Reputation: 1088
I have been provided with two example input strings:
"Russia has entered the WWII in [A] [B] after german invasion"
"Russia has entered the WWII in September 1941 after german invasion"
There can be any characters before, after and between the [A] and [B] in the first string and there could be additional placeholders e.g. [C] [D] etc. Each placeholder can only occur once.
How can I use regex to match "September" and "1941"?
I need to match each placeholder in a single regex, not multiple steps.
My thoughts at a solution
I'm guessing the solution will be something like:
'Match everything in string 2 after everything before [A] in string 1 and before everything after [A] in string 1'.
I figured out (.*(:?\[A\]))
and ((:?\[A\]).*)
to get the text before and after the [A] in the first string, but can't figure out how to use that to look at the second string. Perhaps I need to concatenate the two things with some sort of delimiter and look at either side of the delimiter?
Upvotes: 1
Views: 2956
Reputation: 16089
If I understood your question correctly, you would like match the fragments around [A]
and [B]
to search in the second term for their respective values. You can do this in two steps. First, you need to extract the terms around the [A]
and [B]
. This can be done with the following regular expression: ^(.*?)(\[A\])(.*?)(\[B\])(.*?)$
. In a second step, you need to create a new regular expression out of the result of the first one. The three matched groups (the values in the round brackets form a group) would then be the fragments around the terms [A]
and [B]
. You then need to create a new regular expression out of those three fragments. Here, the implementation differs for every programming language. In JavaScript, the matching object can be used to create a new regular expression like this: new RegExp(matches1[1] + '(.*?)' + matches1[2] + '(.*?)' + matches1[3])
. Finally, you end up with the match of the two values.

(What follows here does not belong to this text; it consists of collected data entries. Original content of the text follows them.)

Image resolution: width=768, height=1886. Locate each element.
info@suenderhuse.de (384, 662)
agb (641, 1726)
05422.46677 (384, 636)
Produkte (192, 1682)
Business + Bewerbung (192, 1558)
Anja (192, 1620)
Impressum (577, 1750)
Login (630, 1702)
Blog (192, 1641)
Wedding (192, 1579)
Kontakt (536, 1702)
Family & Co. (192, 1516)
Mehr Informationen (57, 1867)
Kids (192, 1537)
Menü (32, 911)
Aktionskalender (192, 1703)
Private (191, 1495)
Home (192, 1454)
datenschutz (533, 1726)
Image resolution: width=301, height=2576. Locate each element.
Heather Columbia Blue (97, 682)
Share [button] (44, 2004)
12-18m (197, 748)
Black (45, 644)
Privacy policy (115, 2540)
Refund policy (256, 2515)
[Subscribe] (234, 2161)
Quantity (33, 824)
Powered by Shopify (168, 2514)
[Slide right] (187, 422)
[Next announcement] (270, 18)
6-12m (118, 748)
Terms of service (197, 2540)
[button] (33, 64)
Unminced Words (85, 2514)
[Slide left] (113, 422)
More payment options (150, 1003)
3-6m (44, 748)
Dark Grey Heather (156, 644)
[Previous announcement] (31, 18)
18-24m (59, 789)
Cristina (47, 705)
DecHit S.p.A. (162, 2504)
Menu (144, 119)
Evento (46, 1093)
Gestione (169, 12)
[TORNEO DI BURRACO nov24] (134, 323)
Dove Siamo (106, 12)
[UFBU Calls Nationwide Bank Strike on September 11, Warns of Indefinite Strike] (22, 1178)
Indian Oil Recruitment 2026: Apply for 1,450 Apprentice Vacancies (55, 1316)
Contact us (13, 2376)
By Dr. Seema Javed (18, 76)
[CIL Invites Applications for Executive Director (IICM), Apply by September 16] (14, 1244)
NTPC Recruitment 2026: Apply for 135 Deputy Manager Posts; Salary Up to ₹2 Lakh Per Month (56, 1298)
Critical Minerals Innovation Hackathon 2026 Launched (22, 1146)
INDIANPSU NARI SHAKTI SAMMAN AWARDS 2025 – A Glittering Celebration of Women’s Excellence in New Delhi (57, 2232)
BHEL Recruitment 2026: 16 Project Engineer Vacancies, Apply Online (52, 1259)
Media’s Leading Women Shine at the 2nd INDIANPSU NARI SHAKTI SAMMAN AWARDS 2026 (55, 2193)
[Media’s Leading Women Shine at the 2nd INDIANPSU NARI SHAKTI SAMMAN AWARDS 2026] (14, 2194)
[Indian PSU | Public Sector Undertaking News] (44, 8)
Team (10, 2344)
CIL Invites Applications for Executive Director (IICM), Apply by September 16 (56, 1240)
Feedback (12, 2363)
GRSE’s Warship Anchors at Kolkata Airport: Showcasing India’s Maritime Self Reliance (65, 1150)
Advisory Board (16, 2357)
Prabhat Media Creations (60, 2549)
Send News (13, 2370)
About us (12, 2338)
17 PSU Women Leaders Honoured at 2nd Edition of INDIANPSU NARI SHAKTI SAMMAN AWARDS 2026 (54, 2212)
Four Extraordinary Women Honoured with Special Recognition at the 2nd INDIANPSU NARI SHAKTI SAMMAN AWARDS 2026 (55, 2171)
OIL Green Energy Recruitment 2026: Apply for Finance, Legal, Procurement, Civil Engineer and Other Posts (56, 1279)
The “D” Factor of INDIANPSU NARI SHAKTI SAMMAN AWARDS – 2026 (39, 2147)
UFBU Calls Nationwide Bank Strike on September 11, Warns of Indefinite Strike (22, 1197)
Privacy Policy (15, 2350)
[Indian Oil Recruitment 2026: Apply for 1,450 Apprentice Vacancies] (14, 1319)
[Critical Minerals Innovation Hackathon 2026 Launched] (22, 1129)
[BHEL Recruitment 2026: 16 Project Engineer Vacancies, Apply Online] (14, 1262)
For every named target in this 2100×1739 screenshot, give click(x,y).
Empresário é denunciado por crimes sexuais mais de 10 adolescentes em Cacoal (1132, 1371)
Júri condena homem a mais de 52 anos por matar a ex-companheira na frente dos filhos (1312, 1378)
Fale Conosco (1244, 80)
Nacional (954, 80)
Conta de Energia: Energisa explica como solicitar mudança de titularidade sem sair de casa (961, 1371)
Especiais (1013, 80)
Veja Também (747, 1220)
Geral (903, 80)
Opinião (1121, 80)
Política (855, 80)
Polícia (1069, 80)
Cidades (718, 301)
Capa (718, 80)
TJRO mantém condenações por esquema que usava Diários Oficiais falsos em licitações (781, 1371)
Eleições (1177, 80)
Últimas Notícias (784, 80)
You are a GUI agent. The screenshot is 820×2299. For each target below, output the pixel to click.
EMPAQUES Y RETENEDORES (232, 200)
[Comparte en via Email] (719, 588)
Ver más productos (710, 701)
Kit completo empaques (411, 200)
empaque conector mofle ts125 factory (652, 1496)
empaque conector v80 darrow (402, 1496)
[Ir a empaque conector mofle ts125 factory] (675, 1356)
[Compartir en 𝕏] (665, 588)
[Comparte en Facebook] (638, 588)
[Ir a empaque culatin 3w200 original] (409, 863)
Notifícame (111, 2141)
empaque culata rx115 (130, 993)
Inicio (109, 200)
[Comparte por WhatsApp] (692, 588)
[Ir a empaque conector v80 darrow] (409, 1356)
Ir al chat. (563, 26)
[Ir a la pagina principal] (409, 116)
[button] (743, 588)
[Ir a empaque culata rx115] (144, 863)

Here, the example is implemented in JavaScript:
var text1 = "Russia has entered the WWII in [A] [B] after german invasion";
var regex1 = new RegExp(/^(.*?)\[A\](.*?)\[B\](.*?)$/);
var matches1 = text1.match(regex1);
var text2 = "Russia has entered the WWII in September 1941 after german invasion";
var regex2 = new RegExp(matches1[1] + '(.*?)' + matches1[2] + '(.*?)' + matches1[3]);
var matches2 = text2.match(regex2);
console.log(matches2[1]);
console.log(matches2[2]);
Upvotes: 1